A new solar farm is being built around the 500,000-square-foot plant, managed by Dale Wolf. It produces over 900 superconducting magnets a year – a key component used in MRI machines the world over.
“It’s good for everyone involved,” said Wolf. “It’s something the community can point to as an example of our progressive attitude and good for the company both environmentally and financially.”
More energy falls on the US in sunlight every day than it uses in a whole year. So for the healthcare industry, which produces up to eight percent of US annual greenhouse gas emissions, making the most of that energy can go a long way to making the industry greener.
The solar farm will be made up of 5,184 panels that will produce around 2.5 million kWh annually – more than enough to power the factory at peak demand. During Florence’s hot summers and cold winters, power demand surges. Thanks to the solar farm, the grid will be freed up at these crucial moments to help local families cool or heat their homes, rather than powering the manufacturing plant.

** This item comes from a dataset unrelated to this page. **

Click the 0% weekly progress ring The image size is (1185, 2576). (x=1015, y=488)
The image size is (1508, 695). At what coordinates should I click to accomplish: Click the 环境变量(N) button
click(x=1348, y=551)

The whole project was made possible by the GE Store – the collaborative network of GE businesses that use each other’s skills and technologies to improve outcomes.
“This is the power of the GE store,” added Wolf. “This is a project financed by GE Energy Financial Services and planned and executed by GE Current: a new GE business aimed at taking energy efficiency experimentation into the real world by combining numerous GE technologies, such as LED lighting, solar and energy storage to benefit other areas of the company, like healthcare. Not many companies can do that.”
The panels are sourced by GE, and the entire project is planned and run by GE Current. The factory is also sourcing GE technologies (transformers and breakers to name a few) and marrying them with the panels from a third party to make the solar farm a reality. What’s more, advanced Industrial Internet software will be used to monitor the plant remotely.
Solar plants of this kind are already used to power other facilities like GE’s Greenville, SC plant, which produces gas turbines, but the solar farm in Florence is the first of its kind in the region.
“This is a statement from GE, on the importance of the Florence plant to the company and to the community,” said Wolf.
The move marks a continued shift towards renewable energy sources for more sustainable manufacturing, after new ambitious emissions targets have been set at summits such as COP21 in Paris.